• **EXERCISE PROMPT**: Among the lines below, return each one that contains the word "agent".

[Stored data]
──────

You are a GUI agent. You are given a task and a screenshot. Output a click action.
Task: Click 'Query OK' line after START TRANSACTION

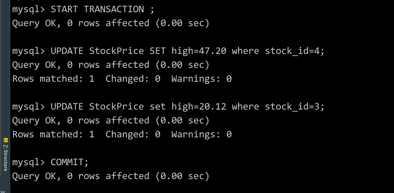click(111, 23)
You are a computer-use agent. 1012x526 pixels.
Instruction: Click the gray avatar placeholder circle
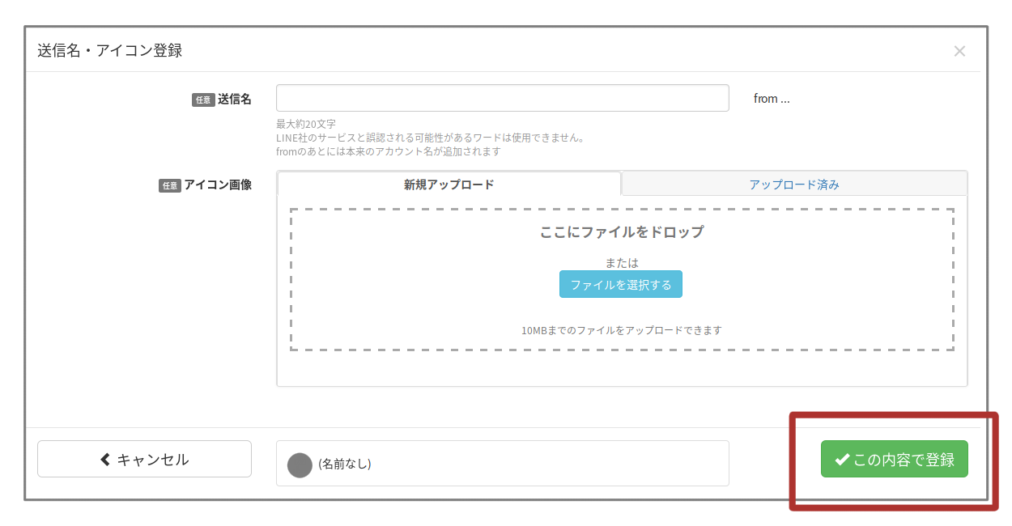click(300, 463)
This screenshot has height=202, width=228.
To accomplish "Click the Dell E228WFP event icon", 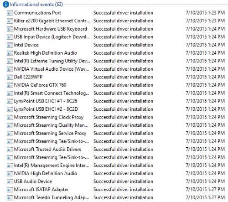I will point(10,77).
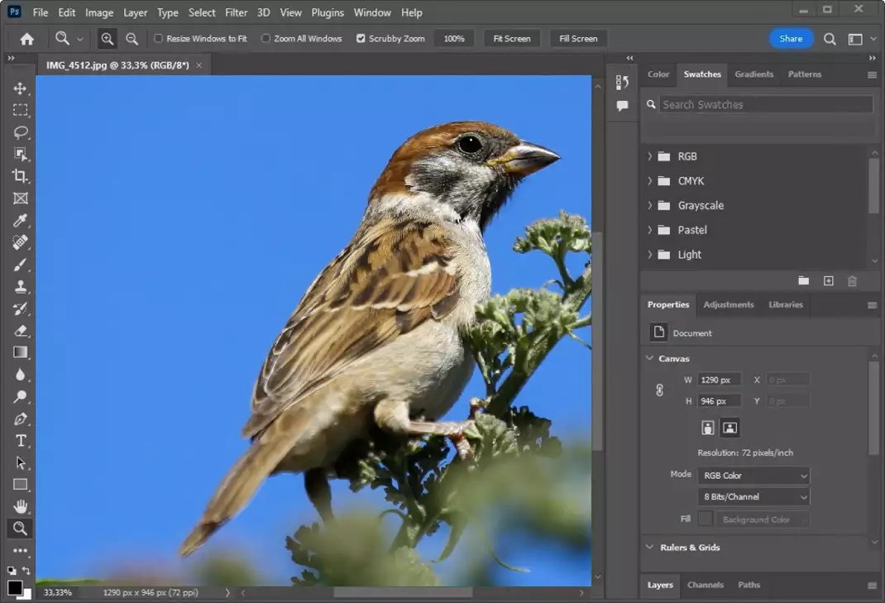The height and width of the screenshot is (603, 885).
Task: Choose the Horizontal Type tool
Action: coord(21,441)
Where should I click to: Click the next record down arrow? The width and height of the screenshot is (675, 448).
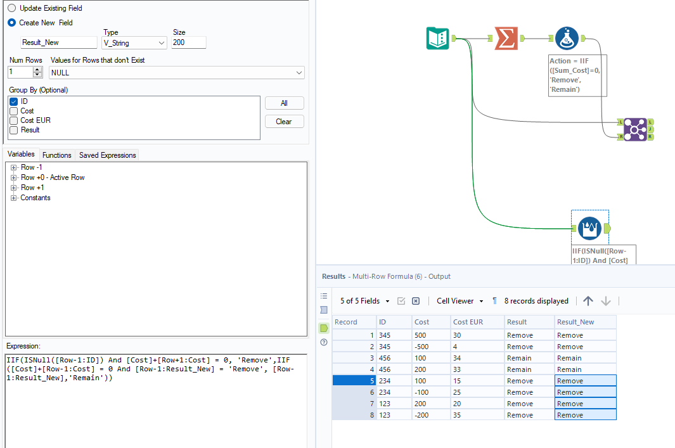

──────

• **ANSWER TO THE PROBLEM**:
You are a GUI agent. You are given a task and a screenshot. Output a click action.
You are a computer-use agent. 1012x526 pixels.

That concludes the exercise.